One of the crows landed on the same bulkhead roof as the hawk and started cawing in the raptor’s face. A flurry of snow sleeted across the scene. The stoicism of the hawk was pyrrhonistic, standing there clutching the dead or dying pigeon in one claw as the crow raged.

I am reading Katherine Rundell’s invigorating Super-Infinite: The Transformations of John Donne. I pulled my Millennium Library edition of the Complete English Poems off the shelf to co-book. Sortes virgilianae, I opened to page 105. There, the serendipitous “Thus I reclaimed my buzard love, to flye/ At what, and when, and how, and where I chuse.”

Buzard love? Footnote: “buzard; a rapacious but sluggish species of hawk; also, a blockhead.”

In Britain, Donne-land, “buzzard” is a large soaring hawk, usually Buteo buteo.
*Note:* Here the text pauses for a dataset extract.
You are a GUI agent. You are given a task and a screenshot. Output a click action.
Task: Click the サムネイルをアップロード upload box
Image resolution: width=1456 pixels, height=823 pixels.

These look much like the Red-tailed Hawks (Buteo jamaicensis) of North America. Both these species are in the genus Buteo, which is Latin for hawk or falcon. Buzzard is from the French busard, meaning it came into English via the Normans, mad boys for hawking and falconry. The etymology of the French word is also traced to the Latin buteo. In North America, however, buzzard has come down to us to mean vultures. These large soaring scavengers were unknown in seventeenth-century Britain, but were always ready to deal with a dead colonialist in the New World.

All this to say, sluggish? What libel is this? If this calumny against Buteo made it across the Atlantic, it hasn’t lasted. Red-tails are big, sure, but “sluggish” as a description of these pigeon-rat-squirrel hunters is absurd.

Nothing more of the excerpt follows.